For the past 4 days I've been planning a proposal combining the ideas 1,3 and 4 because after thoroughly researching about these ideas, it came to my attention that they fall under the same single umbrella that is they share the same retrieval foundation.
I kept coming back to the fact that all 3 required building the embedding pipeline first then letting the three features consume it.
This approach aligns with the removal of the duplication issue i.e., multiple plugin usage in which each plugin builds its own pipeline and we keep repeating the same work multiple times which could have been minimized into a standalone pipeline used by all 3 features or more in future decreasing money wastage in terms of memory and architecture.
I’m currently thinking of framing the project around this shared infrastructure as the core deliverable, with a few minimal consumer features (search, chat, auto-tagging) implemented mainly to validate and demonstrate the system end-to-end rather than as fully independent products.

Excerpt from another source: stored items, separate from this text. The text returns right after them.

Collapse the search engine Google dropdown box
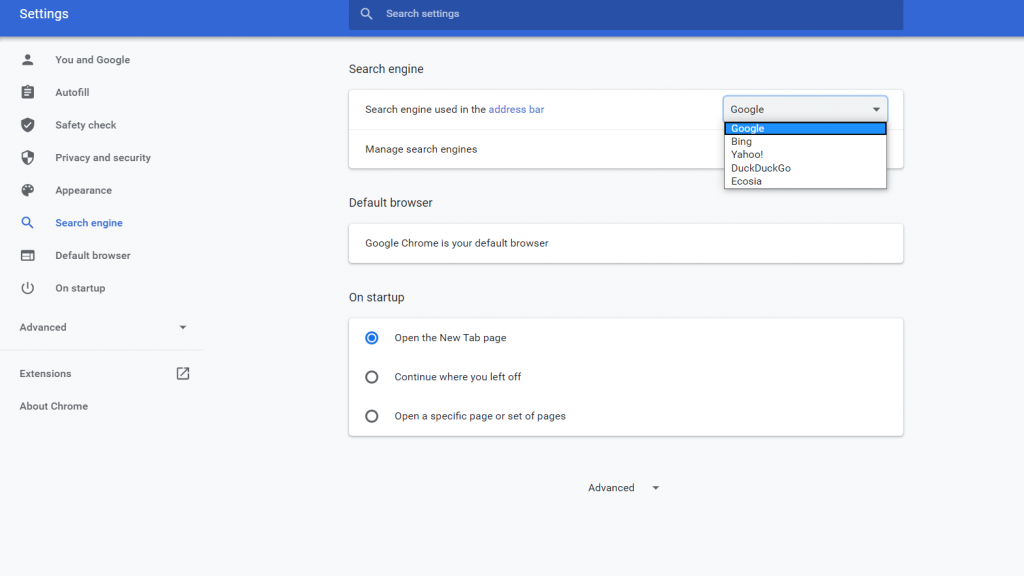Screen dimensions: 1024x576 pyautogui.click(x=805, y=109)
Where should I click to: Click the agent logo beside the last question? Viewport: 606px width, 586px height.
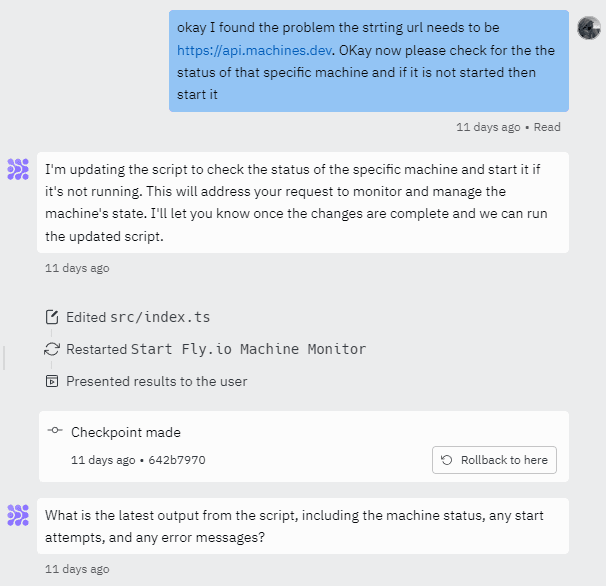pyautogui.click(x=18, y=515)
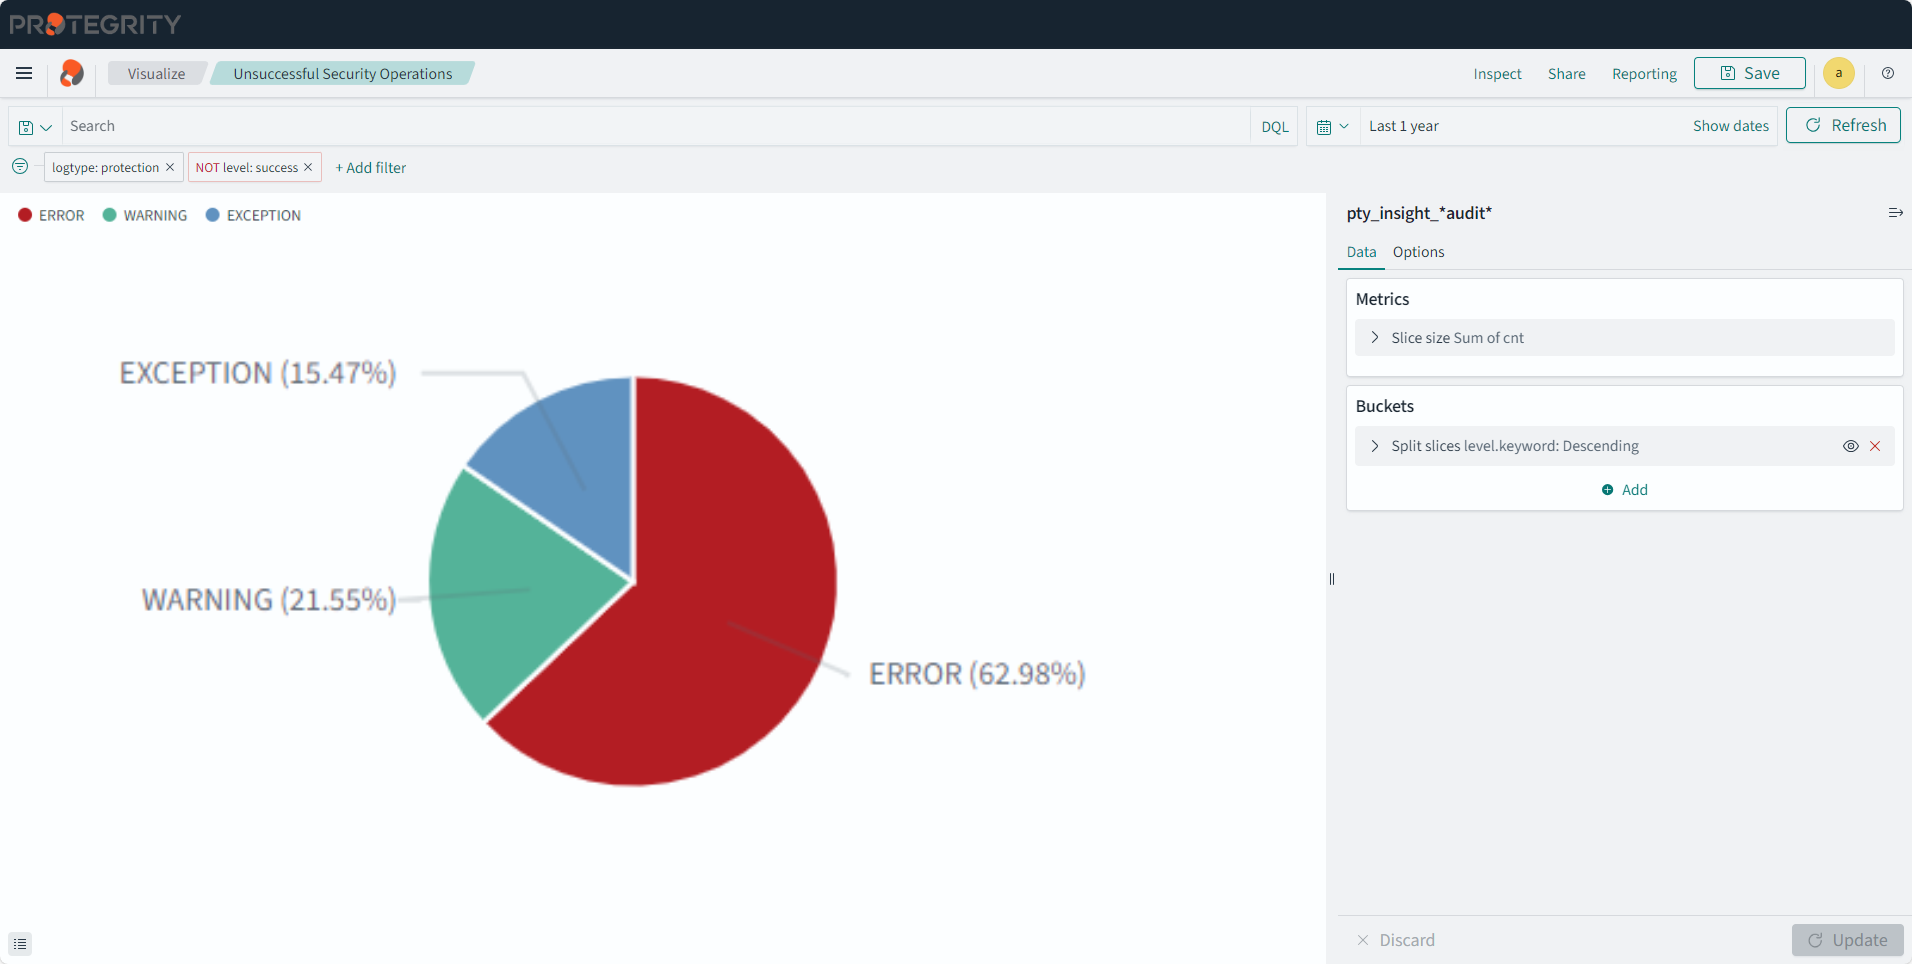The width and height of the screenshot is (1912, 964).
Task: Toggle visibility of Split slices bucket
Action: 1850,446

Would love to hear if this direction aligns with how you’d expect these ideas to be approached, or if there are constraints in Joplin’s current architecture that would push this in a different direction.
I’ll be creating a separate discussion post to explore this approach in more detail and clarify a few open questions, would really appreciate any guidance or feedback there.

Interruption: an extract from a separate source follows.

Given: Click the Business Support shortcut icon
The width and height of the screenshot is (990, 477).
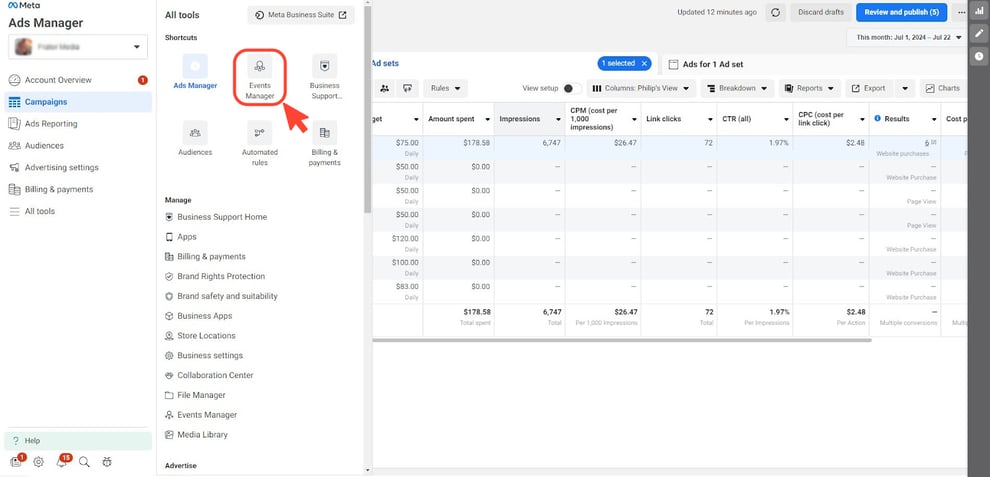Looking at the screenshot, I should click(324, 68).
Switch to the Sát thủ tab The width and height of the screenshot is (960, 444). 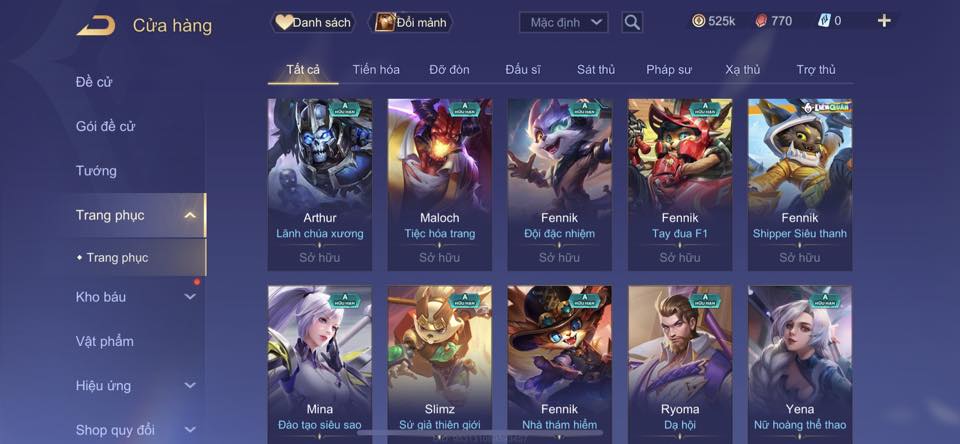point(596,70)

As someone working on the categorisation proposal, I've already empirically validated the compressed similarity range issue with nomic-embed-text during POC development, notes with short bodies required thresholds below 0.60 regardless of topic distance. I'm planning to implement the put(note)/query(text) interface with a swappable backend so it can migrate to shared infrastructure later.

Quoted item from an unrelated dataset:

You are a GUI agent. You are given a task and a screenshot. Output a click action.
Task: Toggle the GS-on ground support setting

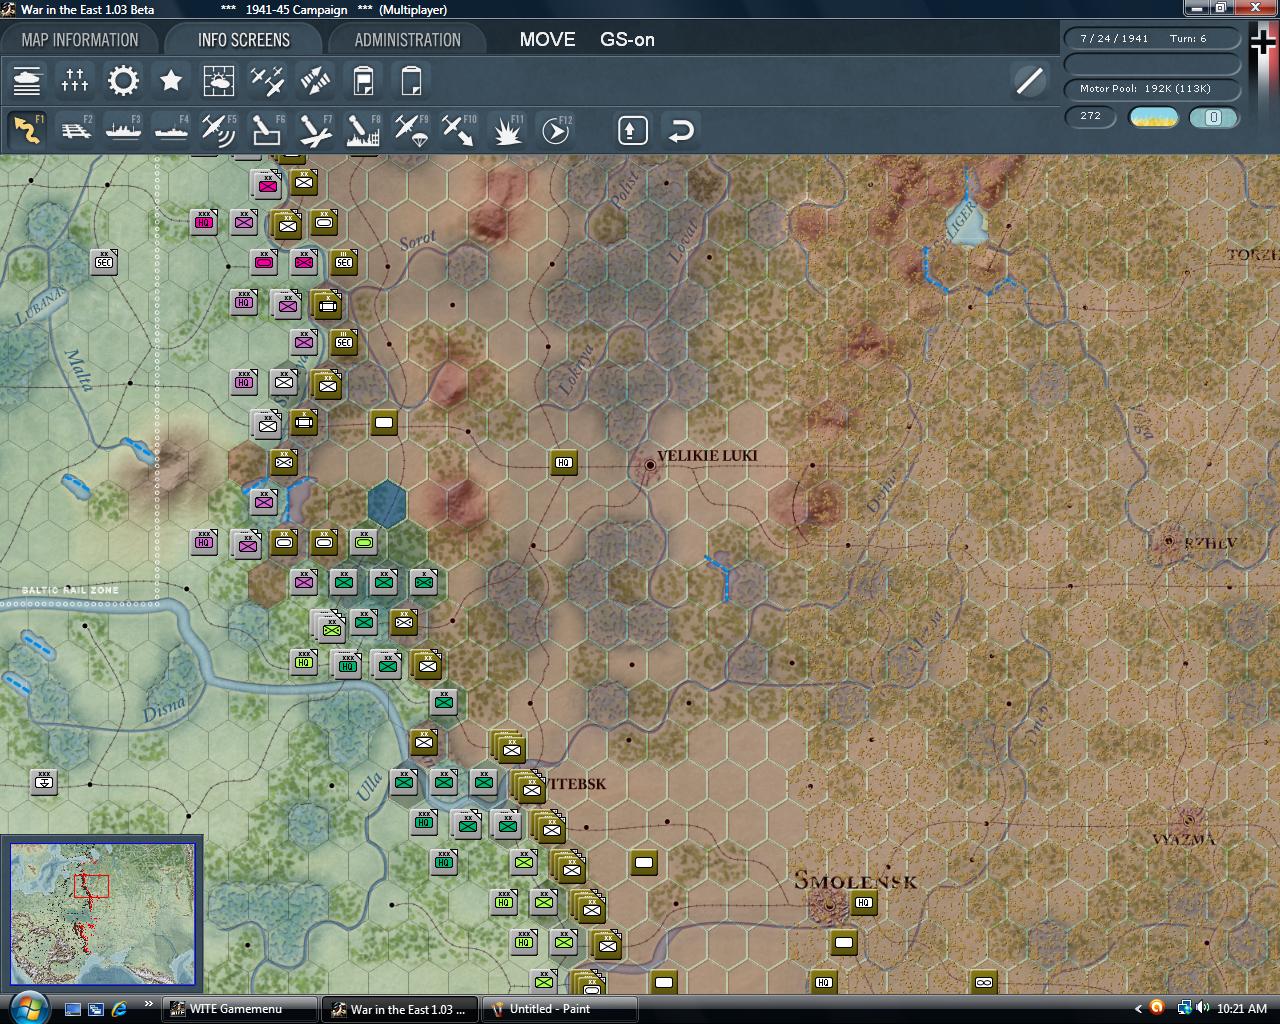click(627, 40)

Quick question for @shikuz - for the categorisation use case specifically, would you recommend sqlite-vec embedded directly in the plugin, or designing around an external service interface from the start?"
I’m a paid user of Joplin for several years; I compared many note-taking apps and Joplin was clearly the optimal choice for me. I’m no technophobe; I made my living in software development, now retired. However, I’m a confirmed skeptic when it comes to AI; I’ve turned it off in all the desktop and Android apps where possible. So, I would implore anyone working on AI features to please make them optional, via an easily selectable on/off switch. Thanks.
Any such feature would definitely be optional. We have no intention to push these as some companies do - we hope however that whatever will be developed will be useful, and if it is then users can enable them themselves
When done correctly, AI is a completely transparent net-positive. Semantic search can provide enhanced contextual understanding using on-device, local-only models.
eg. Someone searches for “kitty” but they wrote the word cat. The semantic understanding provided by the vector model handles that automatically while the traditional search continues to provide the most recent exact match.
eg2. they search for “kitty” again, and find that note where they talked about “tom” and a picture of a cat.
As far as the user knows, it’s not AI. It’s just a really good search function. This sort of AI SHOULD be pushed. Joe Shmoe doesn’t know how it works, or why it works. They just know it is better… as long as it’s done right.
That’s a great insight. Initially I was thinking of adding a semantic search layer, but your approach feels simpler and more practical compared to introducing extra complexity.
I think we can start with Joplin search + structured tree, and optionally use semantic search as a fallback when keyword-based retrieval doesn’t work well. That way it stays simple while still handling harder cases.